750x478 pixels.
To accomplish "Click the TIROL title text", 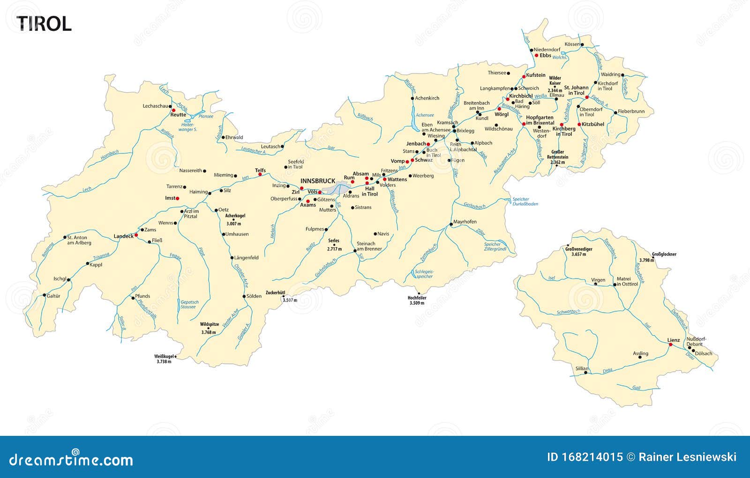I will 45,23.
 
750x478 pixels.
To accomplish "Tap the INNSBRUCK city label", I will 318,181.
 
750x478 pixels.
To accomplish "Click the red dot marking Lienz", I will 670,345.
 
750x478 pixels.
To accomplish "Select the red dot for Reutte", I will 173,110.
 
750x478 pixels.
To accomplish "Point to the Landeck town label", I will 124,236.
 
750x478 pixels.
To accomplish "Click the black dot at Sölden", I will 244,296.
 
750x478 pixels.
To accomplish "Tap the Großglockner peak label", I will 664,254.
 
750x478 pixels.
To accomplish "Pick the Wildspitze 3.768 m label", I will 209,328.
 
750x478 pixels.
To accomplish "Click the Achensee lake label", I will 425,115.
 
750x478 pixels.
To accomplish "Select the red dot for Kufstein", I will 524,77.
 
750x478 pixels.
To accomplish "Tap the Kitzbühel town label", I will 593,125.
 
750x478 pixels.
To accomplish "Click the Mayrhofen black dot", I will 451,225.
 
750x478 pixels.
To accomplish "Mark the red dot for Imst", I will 178,199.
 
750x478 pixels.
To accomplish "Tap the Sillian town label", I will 581,368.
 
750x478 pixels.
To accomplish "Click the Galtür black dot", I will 45,295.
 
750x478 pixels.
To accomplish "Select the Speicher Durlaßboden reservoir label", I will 525,202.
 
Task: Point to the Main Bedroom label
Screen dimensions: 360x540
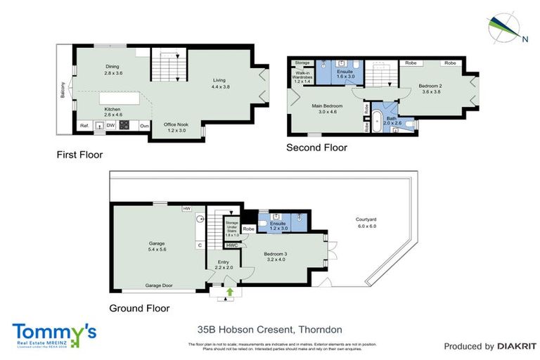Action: pos(323,108)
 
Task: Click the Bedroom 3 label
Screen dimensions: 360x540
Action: pos(275,255)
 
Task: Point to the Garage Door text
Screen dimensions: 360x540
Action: pos(159,286)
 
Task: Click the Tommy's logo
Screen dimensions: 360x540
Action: pos(54,333)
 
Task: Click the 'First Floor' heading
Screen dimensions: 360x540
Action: pos(79,154)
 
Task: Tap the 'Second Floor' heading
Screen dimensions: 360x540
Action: pos(316,148)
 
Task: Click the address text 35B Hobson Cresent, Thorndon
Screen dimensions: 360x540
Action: pos(270,329)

** Aim of the task **
Repeat the lines word for word, starting with the line that contains "Task: Click the Bedroom 3 label" and continuing through the end of the lines.

** Task response **
Task: Click the Bedroom 3 label
Screen dimensions: 360x540
Action: pos(275,255)
 
Task: Point to the Garage Door text
Screen dimensions: 360x540
Action: pos(159,286)
 
Task: Click the Tommy's logo
Screen dimensions: 360x540
Action: pos(54,333)
 
Task: Click the 'First Floor' heading
Screen dimensions: 360x540
Action: pos(79,154)
 
Task: Tap the 'Second Floor' heading
Screen dimensions: 360x540
Action: pos(316,148)
 
Task: Click the address text 35B Hobson Cresent, Thorndon
Screen dimensions: 360x540
Action: pos(270,329)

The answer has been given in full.